Though Dodd-Frank tried to limit bailouts by the Federal Reserve, the act kept and clarified the separate systemic-risk exception for banks taken over by the FDIC, and thus the government’s ability to rescue their creditors. The act also stated that the guarantee of all bank deposits would continue until 2012 before coming to an end.
FDIC chairman Martin Gruenberg confirmed to the Senate last week that he used the Dodd–Frank Act’s systemic-risk exception to bailout depositors at SVB and Signature and to facilitate a sale of those two banks, at a cost to taxpayers of about $22.5 billion, or almost $70 for every man, woman, and child in the country. He also noted that after these bailouts, depositors were moving their money into “systemically important banks.” Those depositors understand that the systemic-risk exception and the rule barring general deposit guarantees move the U.S. banking system closer to a too-big-to-fail standard than ever before.
Some argue that the recent guarantees were not taxpayer bailouts, since SVB and Signature shareholders will lose their investment and their senior managers have lost their jobs. They point out that any funds to support depositors will come from assessments made on other banks. But as one FDIC study observed, the 1980s bailouts also led to “shareholders losing their investments and managements being removed.” It argued that by these measures, even Continental Illinois “failed.” Those older bailouts were also funded by FDIC assessments on other banks, which did not make them any less likely to encourage risky behavior.

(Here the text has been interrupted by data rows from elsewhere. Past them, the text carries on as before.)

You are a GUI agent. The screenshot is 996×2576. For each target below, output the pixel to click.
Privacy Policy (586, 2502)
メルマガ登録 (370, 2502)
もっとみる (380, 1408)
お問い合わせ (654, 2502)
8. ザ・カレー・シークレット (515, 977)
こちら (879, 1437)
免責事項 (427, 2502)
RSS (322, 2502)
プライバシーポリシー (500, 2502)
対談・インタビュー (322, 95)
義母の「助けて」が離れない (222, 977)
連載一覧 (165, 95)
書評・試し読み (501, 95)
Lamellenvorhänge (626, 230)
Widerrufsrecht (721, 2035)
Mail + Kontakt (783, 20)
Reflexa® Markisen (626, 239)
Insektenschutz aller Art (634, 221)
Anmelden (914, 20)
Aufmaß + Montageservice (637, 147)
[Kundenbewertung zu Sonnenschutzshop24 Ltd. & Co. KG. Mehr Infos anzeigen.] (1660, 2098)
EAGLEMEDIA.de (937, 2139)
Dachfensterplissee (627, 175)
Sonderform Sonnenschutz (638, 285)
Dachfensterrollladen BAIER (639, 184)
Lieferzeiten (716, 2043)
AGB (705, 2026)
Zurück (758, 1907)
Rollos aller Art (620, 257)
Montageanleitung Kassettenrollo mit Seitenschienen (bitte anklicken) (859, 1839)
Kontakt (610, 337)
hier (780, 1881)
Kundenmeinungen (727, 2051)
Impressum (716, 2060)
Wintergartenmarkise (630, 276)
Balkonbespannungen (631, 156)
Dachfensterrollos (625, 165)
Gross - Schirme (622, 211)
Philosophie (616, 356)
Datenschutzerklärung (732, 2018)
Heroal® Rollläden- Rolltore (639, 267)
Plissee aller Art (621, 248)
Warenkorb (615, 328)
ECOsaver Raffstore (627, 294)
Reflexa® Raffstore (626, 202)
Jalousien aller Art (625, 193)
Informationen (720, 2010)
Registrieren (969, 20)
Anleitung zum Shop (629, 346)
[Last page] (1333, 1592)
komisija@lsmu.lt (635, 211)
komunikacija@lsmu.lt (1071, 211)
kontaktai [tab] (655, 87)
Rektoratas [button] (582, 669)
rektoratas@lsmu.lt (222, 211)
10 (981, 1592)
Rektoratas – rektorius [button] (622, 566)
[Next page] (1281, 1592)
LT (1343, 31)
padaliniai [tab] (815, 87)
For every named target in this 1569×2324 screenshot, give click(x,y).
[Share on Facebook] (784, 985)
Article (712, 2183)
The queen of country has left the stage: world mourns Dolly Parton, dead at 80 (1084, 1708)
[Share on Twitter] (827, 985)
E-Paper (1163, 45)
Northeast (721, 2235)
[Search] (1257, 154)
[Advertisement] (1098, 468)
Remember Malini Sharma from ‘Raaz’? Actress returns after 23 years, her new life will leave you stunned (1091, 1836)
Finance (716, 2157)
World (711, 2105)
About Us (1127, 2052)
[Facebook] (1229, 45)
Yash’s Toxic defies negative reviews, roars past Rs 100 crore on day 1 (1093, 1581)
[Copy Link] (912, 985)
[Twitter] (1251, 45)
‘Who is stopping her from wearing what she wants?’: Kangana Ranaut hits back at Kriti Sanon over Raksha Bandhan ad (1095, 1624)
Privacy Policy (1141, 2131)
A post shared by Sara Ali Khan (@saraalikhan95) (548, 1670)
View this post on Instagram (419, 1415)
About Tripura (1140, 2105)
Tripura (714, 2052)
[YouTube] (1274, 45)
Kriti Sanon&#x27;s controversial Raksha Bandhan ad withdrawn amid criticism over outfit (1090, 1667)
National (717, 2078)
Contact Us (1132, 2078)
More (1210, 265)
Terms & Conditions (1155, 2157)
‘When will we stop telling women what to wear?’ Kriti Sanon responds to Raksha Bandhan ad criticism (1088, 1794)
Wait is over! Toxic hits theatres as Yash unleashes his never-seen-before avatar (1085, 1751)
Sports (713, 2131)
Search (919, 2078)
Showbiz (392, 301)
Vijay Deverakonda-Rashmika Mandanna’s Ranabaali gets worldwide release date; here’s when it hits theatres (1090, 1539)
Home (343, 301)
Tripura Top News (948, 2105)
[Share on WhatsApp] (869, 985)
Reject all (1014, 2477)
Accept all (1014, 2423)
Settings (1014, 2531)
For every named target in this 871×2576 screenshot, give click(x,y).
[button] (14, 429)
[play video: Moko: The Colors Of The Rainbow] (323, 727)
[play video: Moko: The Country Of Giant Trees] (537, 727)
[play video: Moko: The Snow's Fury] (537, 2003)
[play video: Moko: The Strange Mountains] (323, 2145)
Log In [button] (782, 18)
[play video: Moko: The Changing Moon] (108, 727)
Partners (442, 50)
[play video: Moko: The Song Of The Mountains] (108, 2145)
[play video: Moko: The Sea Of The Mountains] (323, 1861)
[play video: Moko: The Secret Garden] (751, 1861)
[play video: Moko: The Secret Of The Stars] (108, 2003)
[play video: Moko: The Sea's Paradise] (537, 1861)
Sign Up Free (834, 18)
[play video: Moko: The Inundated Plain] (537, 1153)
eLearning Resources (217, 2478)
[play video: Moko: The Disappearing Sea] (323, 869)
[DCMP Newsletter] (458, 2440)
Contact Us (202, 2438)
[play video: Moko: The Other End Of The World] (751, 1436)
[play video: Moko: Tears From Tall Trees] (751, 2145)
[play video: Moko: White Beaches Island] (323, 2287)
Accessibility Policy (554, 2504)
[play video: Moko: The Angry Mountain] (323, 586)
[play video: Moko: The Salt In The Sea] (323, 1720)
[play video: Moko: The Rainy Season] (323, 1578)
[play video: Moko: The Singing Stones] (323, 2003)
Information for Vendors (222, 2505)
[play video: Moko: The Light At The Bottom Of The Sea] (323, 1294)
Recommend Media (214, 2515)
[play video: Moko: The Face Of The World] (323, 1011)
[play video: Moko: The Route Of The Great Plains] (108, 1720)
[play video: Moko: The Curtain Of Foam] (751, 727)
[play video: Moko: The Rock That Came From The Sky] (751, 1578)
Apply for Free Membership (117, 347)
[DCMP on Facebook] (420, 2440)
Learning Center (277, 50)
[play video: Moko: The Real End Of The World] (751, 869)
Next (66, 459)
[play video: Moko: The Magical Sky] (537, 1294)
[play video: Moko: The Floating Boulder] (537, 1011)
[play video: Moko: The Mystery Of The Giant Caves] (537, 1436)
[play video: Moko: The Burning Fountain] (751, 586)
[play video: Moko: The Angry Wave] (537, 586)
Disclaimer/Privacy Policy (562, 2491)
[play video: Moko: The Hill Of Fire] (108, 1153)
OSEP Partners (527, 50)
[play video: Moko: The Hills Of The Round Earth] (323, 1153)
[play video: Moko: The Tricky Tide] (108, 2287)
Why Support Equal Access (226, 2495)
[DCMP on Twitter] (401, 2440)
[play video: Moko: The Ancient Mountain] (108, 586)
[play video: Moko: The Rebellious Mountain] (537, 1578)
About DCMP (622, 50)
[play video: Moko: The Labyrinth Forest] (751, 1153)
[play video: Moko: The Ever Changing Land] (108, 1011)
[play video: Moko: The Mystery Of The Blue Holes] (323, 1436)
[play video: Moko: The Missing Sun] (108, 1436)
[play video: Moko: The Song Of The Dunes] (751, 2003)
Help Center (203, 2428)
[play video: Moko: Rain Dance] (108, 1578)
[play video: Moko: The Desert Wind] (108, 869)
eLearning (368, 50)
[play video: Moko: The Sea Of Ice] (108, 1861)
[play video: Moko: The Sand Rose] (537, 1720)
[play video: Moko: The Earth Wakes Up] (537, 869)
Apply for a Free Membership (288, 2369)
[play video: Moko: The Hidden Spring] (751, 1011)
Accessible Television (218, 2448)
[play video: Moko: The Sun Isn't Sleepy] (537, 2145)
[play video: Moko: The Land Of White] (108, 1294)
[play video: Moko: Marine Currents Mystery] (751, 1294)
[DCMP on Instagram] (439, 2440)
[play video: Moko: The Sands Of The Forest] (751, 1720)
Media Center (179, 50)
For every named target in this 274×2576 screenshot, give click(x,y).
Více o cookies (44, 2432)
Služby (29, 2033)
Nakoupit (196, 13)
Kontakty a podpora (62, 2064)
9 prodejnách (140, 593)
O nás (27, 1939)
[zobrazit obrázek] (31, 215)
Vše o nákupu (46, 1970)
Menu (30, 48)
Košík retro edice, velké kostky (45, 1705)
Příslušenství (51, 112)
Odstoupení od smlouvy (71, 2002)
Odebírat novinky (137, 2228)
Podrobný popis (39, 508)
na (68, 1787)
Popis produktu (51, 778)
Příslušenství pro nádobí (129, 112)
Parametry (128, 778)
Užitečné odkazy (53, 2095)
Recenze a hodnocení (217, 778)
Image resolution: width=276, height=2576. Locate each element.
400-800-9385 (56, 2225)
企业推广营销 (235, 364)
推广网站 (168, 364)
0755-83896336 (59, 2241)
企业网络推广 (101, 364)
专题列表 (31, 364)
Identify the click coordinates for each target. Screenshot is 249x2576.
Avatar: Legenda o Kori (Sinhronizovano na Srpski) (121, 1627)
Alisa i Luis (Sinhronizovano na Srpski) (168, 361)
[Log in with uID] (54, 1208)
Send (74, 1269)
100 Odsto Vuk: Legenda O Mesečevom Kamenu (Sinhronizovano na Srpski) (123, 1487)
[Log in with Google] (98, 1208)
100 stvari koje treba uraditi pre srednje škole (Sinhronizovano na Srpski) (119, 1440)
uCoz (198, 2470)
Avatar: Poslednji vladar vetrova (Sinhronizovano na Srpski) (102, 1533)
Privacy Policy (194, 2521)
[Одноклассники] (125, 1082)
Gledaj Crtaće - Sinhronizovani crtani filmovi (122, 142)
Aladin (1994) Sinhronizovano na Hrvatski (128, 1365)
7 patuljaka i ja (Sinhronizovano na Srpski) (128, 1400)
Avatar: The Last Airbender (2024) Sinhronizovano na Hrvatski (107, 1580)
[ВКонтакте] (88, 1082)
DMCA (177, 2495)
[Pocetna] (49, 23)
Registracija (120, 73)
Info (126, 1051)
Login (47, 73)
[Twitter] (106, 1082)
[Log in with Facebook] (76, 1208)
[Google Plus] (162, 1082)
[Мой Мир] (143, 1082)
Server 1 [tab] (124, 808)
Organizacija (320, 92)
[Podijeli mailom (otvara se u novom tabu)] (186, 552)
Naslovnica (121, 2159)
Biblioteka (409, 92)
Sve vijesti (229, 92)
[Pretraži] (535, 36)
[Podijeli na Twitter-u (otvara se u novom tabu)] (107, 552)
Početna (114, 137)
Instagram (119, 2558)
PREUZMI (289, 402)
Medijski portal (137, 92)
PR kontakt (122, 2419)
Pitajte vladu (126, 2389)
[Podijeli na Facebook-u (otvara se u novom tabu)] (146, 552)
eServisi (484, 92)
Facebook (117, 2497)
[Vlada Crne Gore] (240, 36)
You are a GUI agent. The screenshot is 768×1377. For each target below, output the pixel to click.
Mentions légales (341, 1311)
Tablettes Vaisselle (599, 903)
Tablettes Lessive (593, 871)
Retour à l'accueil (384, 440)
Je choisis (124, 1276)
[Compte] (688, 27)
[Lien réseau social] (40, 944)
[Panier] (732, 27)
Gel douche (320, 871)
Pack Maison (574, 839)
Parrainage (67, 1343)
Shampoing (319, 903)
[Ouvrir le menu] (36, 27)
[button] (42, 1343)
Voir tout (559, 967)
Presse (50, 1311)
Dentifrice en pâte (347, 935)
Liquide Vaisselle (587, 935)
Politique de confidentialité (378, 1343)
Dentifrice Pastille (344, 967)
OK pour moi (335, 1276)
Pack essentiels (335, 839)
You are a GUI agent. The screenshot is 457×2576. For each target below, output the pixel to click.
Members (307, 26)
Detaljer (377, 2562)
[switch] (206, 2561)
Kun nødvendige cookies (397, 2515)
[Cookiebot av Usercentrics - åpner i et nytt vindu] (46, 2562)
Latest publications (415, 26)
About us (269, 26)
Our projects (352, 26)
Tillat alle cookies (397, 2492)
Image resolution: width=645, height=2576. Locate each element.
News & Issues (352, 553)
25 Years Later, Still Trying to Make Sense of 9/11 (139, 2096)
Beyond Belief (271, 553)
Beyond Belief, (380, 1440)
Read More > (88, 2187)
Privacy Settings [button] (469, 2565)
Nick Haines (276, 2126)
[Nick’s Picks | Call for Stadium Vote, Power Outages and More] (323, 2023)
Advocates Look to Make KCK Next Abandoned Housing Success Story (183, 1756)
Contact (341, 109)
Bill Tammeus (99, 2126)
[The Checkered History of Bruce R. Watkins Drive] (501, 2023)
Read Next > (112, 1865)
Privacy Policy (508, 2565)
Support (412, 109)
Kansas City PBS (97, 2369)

Unfortunately, the claim that Dodd–Frank would end bailouts and too-big-to-fail banks has been exposed as a fallacy. The irony is that under the act, the more systemically risky a bank becomes, the more likely it is to get bailed out, and thus the safer it becomes for people depositing or investing with it. Only when Congress closes these loopholes for good will there be any hope of stopping the perverse incentives that weaken our banking system and justifiably outrage the public.